“It’s a bumpy road, alright,” Kimber Mullen said.
Kimber is talking about more than the condition of her Valley Center home’s driveway.
“It’s gradual and then, all of a sudden, you’re like I’ve been had,” Kimber said, “I’ve been scammed.”
Kimber said it all started with a knock on the door in October 2016. That’s when a man named Nikko Stanley introduced himself and his company Expert Asphalt.
“I run a paving company and I’m in the area, just finished a job at a neighbor’s house and I have extra material, can I redo your driveway?” Kimber said the pitch went.
Kimber said Stanley convinced her and her husband to shell out $4,000 to fix their badly damaged driveway. Kimber said she paid him with two checks and never saw him again.
“Wednesday became Friday, Friday became Monday, Monday became Wednesday and this went on for a week and a half,” Kimber said.
Harry McKinlay said he has heard that tune before. He said he paid Nikko Stanley $800 for driveway repairs that never happened.
To read more about Harry’s story, click here.
Kimber took Nikko to small claims court last year and in February, after Stanley didn’t show up in court, a judge awarded Kimber $4,000, the total amount she paid Stanley, plus $110 for court costs.

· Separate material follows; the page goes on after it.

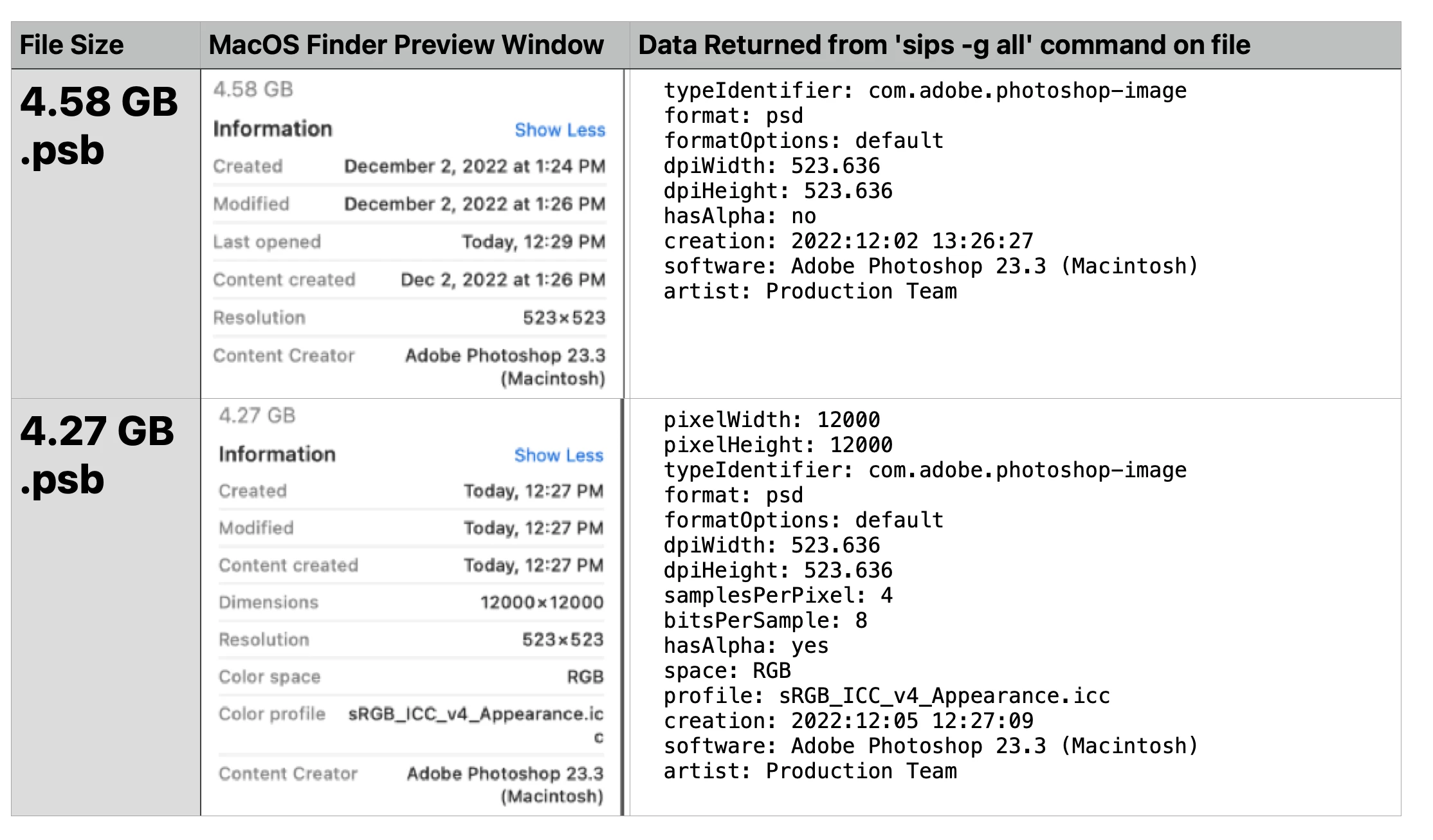This screenshot has width=1433, height=840.
Task: Click Information heading in second preview
Action: click(x=277, y=455)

Kimber and Harry are not alone. NBC 7 Responds learned earlier this year, Stanley pleaded guilty to misdemeanor charges in connection with a similar asphalt scheme involving two other people.
Rosalee Burrell, the prosecutor in Stanley’s case, confirmed a judge ordered Stanley to three-years probation along with fines and restitution payments to two other victims.
To read the criminal complaint against Stanley, click here.
In an email, Burrell told NBC 7 Responds that as of Wednesday, no restitution payments have been made by Stanley. Kimber told NBC 7 Responds Stanley has not made any payments toward the amount she was awarded in small claims court.
NBC 7 Responds has tried contacting Stanley but phone numbers he gave his victims along with phone numbers he gave the courts are disconnected.
According to the state contractor’s board, Stanley has never had a contractor’s license.
Kimber said she’s learned a valuable lesson.
“Make sure they’re licensed, don’t give them any money upfront and look them up on the internet,” Kimber said.